Nuit du 4 au 5 avril 1982

Vision

  Vision : un vieux pot, tout cabossé et ébréché, et moi, disant d’un ton un peu ironique ou sarcastique : il doit être en train de subir la transformation.  Ce vieux pot, c’était moi.

*  Au pied de mon arbre :

« Nous sommes toujours là,c’est seulement toi qui oublies...

de temps en temps. »

6 avril 1982

(Vision de Sir C.P.N. Singh, traduite de l’anglais)

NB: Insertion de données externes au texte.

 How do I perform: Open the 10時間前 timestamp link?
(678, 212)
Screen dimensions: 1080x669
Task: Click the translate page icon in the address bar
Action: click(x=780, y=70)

  Vers 4 h 30 du matin, j’ai fait un rêve.  Je suis dans un endroit où il y a de grands arbres et des arbres de taille moyenne ; il n’y a pas de bâtiments — un espace libre dans l’ensemble.  J’ai fait envoyer deux petits avions pour aller chercher la Mère.  Pendant que je suis là, il semble qu’un petit avion soit en train d’arriver. Alors je m’apprête à regarder dans l’espace libre avec l’espoir que l’avion atterrisse là. Mais au lieu de cela, sans prévenir, on voit un petit avion descendre à toute vitesse à travers les arbres, et il atterrit là.  Puis, dans un récipient qui ressemble à une baignoire, je vois quelque chose de transparent, une masse rosâtre.Au-dessus, il y a une petite tête étroite qui ressemble à Mère, mais pas vraiment de visage précis.  Je suis très étonné et me demande ce que c’est, de quoi s’agit-il  ? Est-ce bien Mère ? Car la masse, qui est rosâtre, est faite d’une substance qui ressemble à UNE SORTE DE GELÉE.  Tout cela a soudain disparu, remplacé par une longue civière, et je vois une forme blanche et habillée — c’est évidemment la Mère. Elle n’est pas debout mais allongée.  Alors je me dit : il y a des gens un peu plus loin qui attendent.  Entre-temps le petit avion a disparu, et j’aperçois le grand avion qui amène la Mère. Je cours à l’espace libre où Elle doit atterrir, perplexe et me demandant ce que je dois faire : je n’ai pas de fleurs, rien pour l’ârati*. La Mère est en train d’arriver, et il faut que je la reçoive. Je vois d’autres personnes avec des thali prêts pour l’ârati, et je me dis : il faut que je la reçoive et je n’ai rien.  Il pleut, on entend le tonnerre. Et je me réveille.

7 avril 1982

  Sujata : Mère vous a laissé un gage.

14 avril 1982

  Voyage à LUCKNOW.  C.P.N. : « Votre place est en Inde, dans le Nord — là où Krishna et les Pandavas** étaient — Narad*** est très actif en Uttarakhand [contreforts des Himalayas]. »

16 avril 1982

  Satprem : Je ne veux plus écrire.  C.P.N. : Vous écrirez et vous jouerez « un rôle dominant ces trois années à venir » (ou dans trois ans ?) — aucune envie du « dominant ».

17 avril 1982

  C.P.N. : Vous êtes le lien.

22 avril 1982

  Départ de Lucknow.

23 avril 1982

  DELHI, rencontre Chattopadhyay* (Debi Prasad).  Départ de Delhi pour...

26 avril 1982

  Que je me noie dans ton amour,      alors il n’y aura plus rien d’autre          OM

27 avril 1982

  Je recommence les asanas.

Nuit 30 avril au 1er mai 1982

Vision

  Indira dans une voiture noire, sur une route absolument noire et boueuse, vêtue de noir aussi semble-t-il et sa voiture est tirée en avant par « quelque chose » (ou quelqu’un) que je ne vois pas. Il y avait un câble qui tirait sa voiture*.

*  Consciemment aspirer à traverser cette barrière humaine. Comme un obsédé. Qu’il y ait au moins un être humain à essayer.

Nuit du 1er au 2 mai 1982

Vision

  Sujata voit le feu dans l’un des bâtiments de l’Ashram. (C’est le passé qui brûle.)  L’impression qu’il va se produire quelque chose en Inde (ou dans le monde) ce mois-ci.

4 mai 1982

  Arrivée de l’Agenda III anglais.

6 mai 1982

  L’aspiration dans la conscience physique. Tout est contenu là.

13 mai 1982

  Oui, tirer le conte de l’avenir sur la terre.  J’écoute une musique qui vient des bords lointains de l’univers.